Hi Why not drill another "clamping" hole further away from the end of the sacrificial fence and just tighten the clamp on the end of the sacrificial fence. Position the hole so that there is minimal adjustment required from the "normal" fence clamping distance.

Regards

Peter


----------



## Thelt (Feb 3, 2009)

How do you keep from loosing the Velcro straps when the fence is in use? LOL


----------



## RÖENTGEEP (Feb 18, 2014)

I think this is dumb question, but when or for what do you use the sacrificial fence? :|


----------



## BrianS (Nov 7, 2004)

Joseph, a sacrificial fence is used anytime you need to make a cut that would damage the original fence. The main use, that I am aware of anyway, would be for rabbets. Part of the blade set is hidden in the fence, allowing you to move the fence to accurately dial in the rabbet size.


----------



## woodknots (Mar 7, 2012)

Like this


----------



## RÖENTGEEP (Feb 18, 2014)

BrianS said:


> Joseph, a sacrificial fence is used anytime you need to make a cut that would damage the original fence. The main use, that I am aware of anyway, would be for rabbets. Part of the blade set is hidden in the fence, allowing you to move the fence to accurately dial in the rabbet size.





vchiarelli said:


> Like this


Ah, OK, now I know, thanks Brian and Vince. Im going to make me one. :wink:


----------



## roofner (Aug 1, 2010)

This months Wood magazine has a good article on building a fence using ordinary clamps.


----------



## jw2170 (Jan 24, 2008)

I just drop my clamps in a drawer that sits on the saw when packed up...

I like Peters idea for storage....


----------



## Dejure (Jul 27, 2009)

Another good solution, Peter.


----------



## Dejure (Jul 27, 2009)

Well, that's just silly. You do like I do and keep a hundred foot roll over on the other side of the shop [where it won't be forgotten, and I'll, eventually, find it again].





Thelt said:


> How do you keep from loosing the Velcro straps when the fence is in use? LOL


----------



## RainMan 2.0 (May 6, 2014)

RÖENTGEEP said:


> I think this is dumb question, but when or for what do you use the sacrificial fence? :|


Joseph I didn't know what a sacrificial fence was till I got here either . Because the face of my aexcalibur fence slides off after its up latched , I made another fence face and included a miter slot so I could attach feather boards when I'm doing a rabbet .
I have clamped down the far end of the fence of I'm concerned the fence will rise as I'm pushing material threw .







As you can see in this pic my fence face clamps in that plate . Went to way more trouble than I had too as I could have just clamped wood my fence , but this works well in my situation


----------



## Herb Stoops (Aug 28, 2012)

Good pictures, Rick, No water bottles or coffee cups on the table saw top.:no::no::no:


----------



## DaninVan (Jan 1, 2012)

A larger hole for the L shaped rod should _be_ the default design.
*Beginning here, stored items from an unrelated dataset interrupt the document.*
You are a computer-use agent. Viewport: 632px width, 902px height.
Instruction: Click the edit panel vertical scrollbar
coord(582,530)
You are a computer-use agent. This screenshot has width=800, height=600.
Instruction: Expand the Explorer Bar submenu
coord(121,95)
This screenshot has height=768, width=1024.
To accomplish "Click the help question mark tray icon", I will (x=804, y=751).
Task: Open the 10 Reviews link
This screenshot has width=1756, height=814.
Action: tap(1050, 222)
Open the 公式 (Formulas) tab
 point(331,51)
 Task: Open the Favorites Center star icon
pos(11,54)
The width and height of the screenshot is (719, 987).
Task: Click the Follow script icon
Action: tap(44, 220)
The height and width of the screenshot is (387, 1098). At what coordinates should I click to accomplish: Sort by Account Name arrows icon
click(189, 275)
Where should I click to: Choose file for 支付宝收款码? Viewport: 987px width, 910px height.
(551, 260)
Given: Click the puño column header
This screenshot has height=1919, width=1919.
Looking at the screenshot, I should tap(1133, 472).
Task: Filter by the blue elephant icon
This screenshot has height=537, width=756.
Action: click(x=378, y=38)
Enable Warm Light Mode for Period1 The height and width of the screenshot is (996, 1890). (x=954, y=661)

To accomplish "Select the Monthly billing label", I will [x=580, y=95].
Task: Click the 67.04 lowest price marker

You only want the clamp rod to contact the sacrificial fence vertically at the _back face of the hole _(ie the fence side). If it contacts anywhere else it'll deflect the sacrificial board. Countersinking the top of the hole sounds like an excellent solution to the bend-in-the-rod touching and pulling the top of the board problem. Maybe even relieving the top back of the hole completely...ie no contact at that point.
I was thinking of making a taller fence. If I drill _up_ (on the DP) from the bottom of the fence, then route a slot in from the back...say from the rip fence ht. up 2"...deep enough to meet the previously drilled hole, that should allow me to slip the bent rod portion in and down into its locked position. Did that make sense?


----------



## RainMan 2.0 (May 6, 2014)

Herb Stoops said:


> Good pictures, Rick, No water bottles or coffee cups on the table saw top.:no::no::no:


:lol: 
I actually had to take another look lol


----------



## RÖENTGEEP (Feb 18, 2014)

TheCableGuy said:


> Joseph I didn't know what a sacrificial fence was till I got here either . Because the face of my aexcalibur fence slides off after its up latched , I made another fence face and included a miter slot so I could attach feather boards when I'm doing a rabbet .
> I have clamped down the far end of the fence of I'm concerned the fence will rise as I'm pushing material threw .
> 
> As you can see in this pic my fence face clamps in that plate . Went to way more trouble than I had too as I could have just clamped wood my fence , but this works well in my situation


Rick I dont know how I missed this post. Yours is a HUGE sacrificial fence, looks fine. 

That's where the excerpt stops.